Herr Präsident, meine Damen und Herren!

Ich befürchte, dass der Redebeitrag des Mannes der Identitären Bewegung, Lichert,

(Andreas Lichert (AfD) schüttelt den Kopf.) eben nicht das Ergebnis eines nächtlichen Ausflugs in eine Shisha-Bar gewesen ist, sondern ein Beleg der verquasten Ideologie der Neuen Rechten, die mit ihm und der AfD in den Hessischen Landtag Einzug gehalten hat. Ich habe weniger Angst vor Ihren Worten, aber ich befürchte, viele Menschen müssen davor Angst haben, was passiert, wenn Sie irgendwann einmal an die Macht kommen. Aber das werden wir mit aller Kraft verhindern.

(Beifall DIE LINKE, BÜNDNIS 90/DIE GRÜNEN, SPD und Freie Demokraten)

Leider kann ich nicht besonders versöhnlich weitermachen. Der Setzpunkt, den Sie uns vorlegen, den Sie „Politische Trittbrettfahrerei“ nennen, müsste eigentlich „Politische Trittbrettfahrerei – AfD will soziale Ungleichheit, Ungerechtigkeit und Kapitalismus erhalten und verstärken“ heißen.

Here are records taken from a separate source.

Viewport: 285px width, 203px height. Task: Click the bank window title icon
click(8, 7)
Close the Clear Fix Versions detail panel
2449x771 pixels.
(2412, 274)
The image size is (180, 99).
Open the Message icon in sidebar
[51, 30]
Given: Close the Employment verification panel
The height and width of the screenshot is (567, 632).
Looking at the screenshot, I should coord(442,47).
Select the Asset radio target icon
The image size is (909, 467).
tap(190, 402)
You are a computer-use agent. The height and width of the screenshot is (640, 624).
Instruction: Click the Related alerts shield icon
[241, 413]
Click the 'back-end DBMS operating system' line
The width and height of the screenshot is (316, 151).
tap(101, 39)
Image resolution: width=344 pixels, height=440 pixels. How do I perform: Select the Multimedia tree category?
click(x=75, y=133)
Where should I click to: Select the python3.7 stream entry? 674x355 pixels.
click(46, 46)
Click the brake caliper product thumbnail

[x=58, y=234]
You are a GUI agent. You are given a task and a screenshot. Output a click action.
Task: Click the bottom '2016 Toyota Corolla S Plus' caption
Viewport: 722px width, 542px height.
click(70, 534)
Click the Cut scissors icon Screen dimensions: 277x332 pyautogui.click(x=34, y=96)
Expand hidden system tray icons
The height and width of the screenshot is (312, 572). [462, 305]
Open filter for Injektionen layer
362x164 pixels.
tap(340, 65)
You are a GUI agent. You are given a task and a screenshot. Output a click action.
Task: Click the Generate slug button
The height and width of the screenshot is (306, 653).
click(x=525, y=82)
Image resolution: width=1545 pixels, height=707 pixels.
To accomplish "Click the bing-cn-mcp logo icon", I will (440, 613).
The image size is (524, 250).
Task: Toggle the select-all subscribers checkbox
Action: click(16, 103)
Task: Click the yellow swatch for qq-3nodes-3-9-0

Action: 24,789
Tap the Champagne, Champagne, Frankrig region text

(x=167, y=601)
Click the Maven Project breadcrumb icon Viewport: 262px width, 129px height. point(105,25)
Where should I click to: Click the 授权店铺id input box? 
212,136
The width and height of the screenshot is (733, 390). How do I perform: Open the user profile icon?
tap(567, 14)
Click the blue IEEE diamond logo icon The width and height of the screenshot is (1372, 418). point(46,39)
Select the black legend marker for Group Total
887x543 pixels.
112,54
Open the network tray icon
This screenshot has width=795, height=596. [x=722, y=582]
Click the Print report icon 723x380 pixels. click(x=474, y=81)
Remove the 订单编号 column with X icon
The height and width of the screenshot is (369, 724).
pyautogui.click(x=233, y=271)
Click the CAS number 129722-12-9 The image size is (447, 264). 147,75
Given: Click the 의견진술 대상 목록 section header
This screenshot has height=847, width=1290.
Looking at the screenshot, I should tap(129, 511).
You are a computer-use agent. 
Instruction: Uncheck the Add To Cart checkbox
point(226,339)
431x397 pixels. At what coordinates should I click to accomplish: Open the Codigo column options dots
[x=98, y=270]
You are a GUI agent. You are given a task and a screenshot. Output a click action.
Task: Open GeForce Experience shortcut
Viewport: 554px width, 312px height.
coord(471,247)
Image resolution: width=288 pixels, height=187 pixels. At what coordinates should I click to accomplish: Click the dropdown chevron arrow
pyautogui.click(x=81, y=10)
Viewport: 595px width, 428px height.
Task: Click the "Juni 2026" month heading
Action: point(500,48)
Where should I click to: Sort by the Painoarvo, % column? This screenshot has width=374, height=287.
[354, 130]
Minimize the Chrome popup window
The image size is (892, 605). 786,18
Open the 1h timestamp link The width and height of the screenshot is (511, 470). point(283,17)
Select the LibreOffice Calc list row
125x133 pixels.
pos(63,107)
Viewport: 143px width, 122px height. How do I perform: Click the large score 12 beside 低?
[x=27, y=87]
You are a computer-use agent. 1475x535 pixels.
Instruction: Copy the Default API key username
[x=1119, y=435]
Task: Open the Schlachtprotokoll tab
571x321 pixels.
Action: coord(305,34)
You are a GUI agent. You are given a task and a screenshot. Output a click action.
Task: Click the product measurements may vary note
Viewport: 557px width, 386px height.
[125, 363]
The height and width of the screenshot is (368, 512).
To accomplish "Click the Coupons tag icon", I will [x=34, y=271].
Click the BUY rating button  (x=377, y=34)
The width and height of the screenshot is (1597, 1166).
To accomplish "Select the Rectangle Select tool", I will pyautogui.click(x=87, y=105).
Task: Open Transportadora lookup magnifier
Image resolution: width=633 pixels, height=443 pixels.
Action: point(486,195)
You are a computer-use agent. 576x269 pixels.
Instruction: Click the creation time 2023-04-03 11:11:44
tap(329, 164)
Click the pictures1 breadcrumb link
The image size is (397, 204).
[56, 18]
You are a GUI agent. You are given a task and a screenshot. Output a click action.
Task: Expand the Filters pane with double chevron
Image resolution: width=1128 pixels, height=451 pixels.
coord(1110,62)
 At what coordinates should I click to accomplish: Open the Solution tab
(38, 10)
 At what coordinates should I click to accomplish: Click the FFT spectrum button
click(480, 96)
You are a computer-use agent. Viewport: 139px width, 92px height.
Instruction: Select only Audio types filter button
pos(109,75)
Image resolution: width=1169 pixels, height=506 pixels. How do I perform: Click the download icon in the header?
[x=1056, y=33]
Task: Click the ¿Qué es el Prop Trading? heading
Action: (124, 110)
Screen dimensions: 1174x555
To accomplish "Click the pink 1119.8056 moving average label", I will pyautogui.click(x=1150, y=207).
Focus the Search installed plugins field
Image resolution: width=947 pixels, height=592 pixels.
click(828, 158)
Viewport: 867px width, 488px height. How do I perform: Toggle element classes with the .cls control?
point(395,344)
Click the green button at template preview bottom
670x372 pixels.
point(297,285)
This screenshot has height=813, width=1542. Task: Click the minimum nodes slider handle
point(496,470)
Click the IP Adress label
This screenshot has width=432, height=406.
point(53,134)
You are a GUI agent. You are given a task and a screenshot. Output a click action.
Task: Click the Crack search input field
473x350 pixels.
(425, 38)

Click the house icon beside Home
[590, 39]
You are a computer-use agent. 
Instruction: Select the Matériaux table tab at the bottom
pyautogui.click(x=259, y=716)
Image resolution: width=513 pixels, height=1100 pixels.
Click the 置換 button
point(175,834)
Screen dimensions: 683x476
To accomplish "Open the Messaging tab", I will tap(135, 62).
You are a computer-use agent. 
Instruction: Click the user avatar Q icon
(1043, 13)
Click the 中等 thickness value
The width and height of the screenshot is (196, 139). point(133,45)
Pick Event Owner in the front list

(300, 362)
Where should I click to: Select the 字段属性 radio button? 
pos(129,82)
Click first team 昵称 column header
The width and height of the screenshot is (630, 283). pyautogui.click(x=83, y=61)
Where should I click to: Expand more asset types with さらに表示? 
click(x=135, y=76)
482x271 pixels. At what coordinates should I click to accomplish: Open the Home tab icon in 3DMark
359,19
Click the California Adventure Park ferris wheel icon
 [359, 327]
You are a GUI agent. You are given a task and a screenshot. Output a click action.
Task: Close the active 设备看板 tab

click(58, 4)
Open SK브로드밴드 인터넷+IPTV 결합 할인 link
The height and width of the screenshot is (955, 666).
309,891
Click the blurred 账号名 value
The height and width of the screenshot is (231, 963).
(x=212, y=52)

Angesichts der Pandemie ist Ihnen leider Ihr geliebtes Hauptthema, nämlich Hetze und Ausgrenzung Andersdenkender und Geflüchteter, abhandengekommen. Jetzt versuchen Sie es mit Trittbrettfahrerei.

(Zurufe AfD)

Im Einzelnen ist der Antrag gar kein Antrag mit einer sinnvollen und logischen Struktur. Vielmehr handelt es sich um eine Tirade quasi quer durch den Gemüsegarten. Aber das Problem ist: Das Ergebnis ist nicht allzu appetitlich. Sie mixen ideologisch getränkte Forderungen der Haushaltspolitik und Angriffe auf die Geldpolitik der EZB mit Forderungen, den Klimaschutz besser abzuschaffen, zu einem ziemlich unverträglichen Cocktail.

Man fragt sich natürlich – der Kollege Decker hat das auch gemacht –: Was wollen Sie eigentlich mit diesem Antrag? Ich bekomme den Eindruck, dieser Antrag ist der verzweifelte Versuch, mit Blick auf die Restfraktion der AfD den Laden irgendwie zusammenzuhalten und eine ideologische Brücke zwischen den neoliberalen und völkischen Rechten innerhalb der eigenen Partei zu schlagen. Schade nur, dass Sie dafür den Hessischen Landtag am Donnerstag um 18 Uhr bemühen müssen.

(Beifall DIE LINKE)

Nebenbei betreibt die AfD damit auch, wie ich gesagt habe, Trittbrettfahrerei; denn Sie versuchen, die Pandemie als Aufhänger dafür zu nehmen, Ihre antisoziale Wirtschaftsund Finanzpolitik zu propagieren.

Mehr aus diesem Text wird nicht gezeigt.